Computing a summation of products more efficiently via factorization

46 Views Asked by At

Let $P = \{p_1, \dots, p_n\}$ (may be a multiset). I wish to compute $\sum\limits_{S \subseteq P \\ |S| = k} \prod\limits_{i \in S} i \prod\limits_{i \not\in S} (1-i)$ in an efficient manner. The naive approach takes time proportional to $\binom{n}{k},$ which makes it too slow for the case $n=200, k=100.$

The case where all elements of $P$ are equal is trivial, but even the case where $n$ elements are $p$ and $n$ elements are $q$ reduces to computing $\sum\limits_{i=0}^k \binom{n}{i}\binom{n}{k-i}p^i (1-p)^{n-i} q^{k-i} (1-q)^{n-k+i},$ for which the evaluation of the tricky summation $\sum\limits_{i=0}^k \binom{n}{i}\binom{n}{k-i} x^i$ is required.

2

There are 2 best solutions below

6
On

You can factor this one element at a time. First let’s simplify the problem by dividing by $\prod_{i\in P}(1-i)$; then you just need to determine the sum

$$ a(Q,k)=\sum_{S\subseteq Q\atop|S|=k}\prod_{i\in S}i $$

for $Q=f(P)$, with $f(x)=\frac x{1-x}$. Start with the first element and write

$$ a(Q,k)=q_1a\left(Q\setminus\{q_1\},k-1\right)+a\left(Q\setminus\{q_1\},k\right)\;, $$

and continue recursively for all elements. That yields a Pascalesque triangle in which you only have to perform $O\left(n^2\right)$ operations. Instead of just adding two elements as you do for Pascal’s triangle, here you multiply the left element with a factor $q_i$ associated with the row before adding it to the right element.

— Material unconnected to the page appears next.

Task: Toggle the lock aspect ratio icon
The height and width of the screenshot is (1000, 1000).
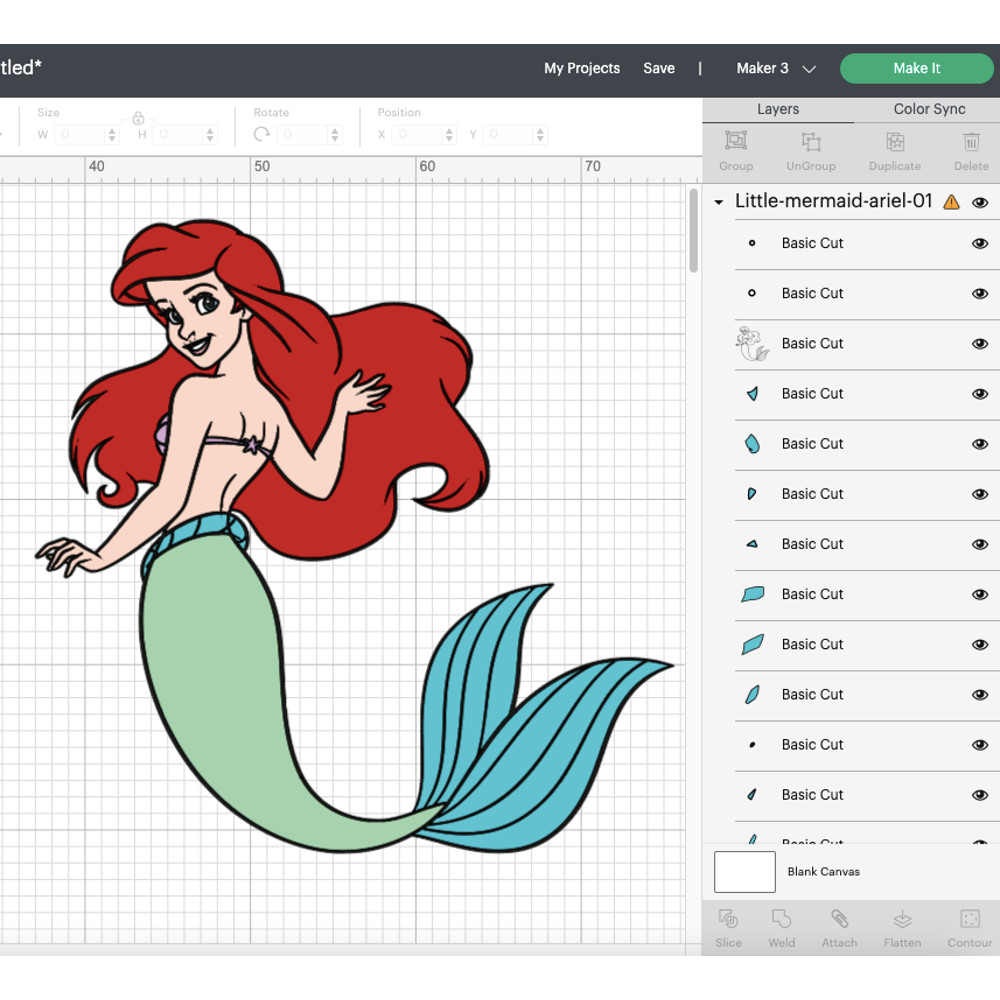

Another way to think about it is in terms of generating functions: You’re looking for the coefficient of $x^k$ in

$$ \prod_{i\in Q}(1+ix)\;, $$

or, in your original formulation with $P$, the coefficient of $x^k$ in

$$ \prod_{i\in P}(1-i+ix)\;. $$

Of course you can also write the triangle approach directly in terms of $P$:

$$ a(P,k)=p_1a\left(P\setminus\{p_1\},k-1\right)+(1-p_1)a\left(P\setminus\{p_1\},k\right)\;; $$

it just seemed easier to think of it at first if we only have factors for the selected elements.

0
On

We can make use of generating functions here. Suppose we are given two lists or multisets of equal length $\, P = (p_1,\ldots,p_n)\,$ and $\, Q = (q_1,\dots,q_n).\,$ Use the useful notation $\,[n] := \{1,\ldots,n\}.\,$ Define the sum of products $$ a_k(P,Q) = a_k := \sum_{S\subseteq [n],|S|=k} \prod_{i\in S}P_i \prod_{i\notin S}Q_i. $$ Define the generating function of $\,a_k\,$ to be the polynomial $$ f(x) := \sum_{k=0}^n a_k(P,Q)x^k = \prod_{i=1}^n (x\,p_i+y_i) $$ where the equality to the product follows from the definition of $\,a_k\,$ and the distributivity of multiplication over addition. We want to calculate some of the coefficients of $\,f(x).\,$ That is, $\,a_k=[x^k]f(x).\,$ An efficient approach is to truncate $\,f(x)\,$ and keep coefficients up to order $\,x^k\,$ when evaluating the product. This is a generalization of the binomial theorem for evaluating $\,(p+q)^n\,$ using binomial coefficients and computing them by the usual Pascal triangle recursion.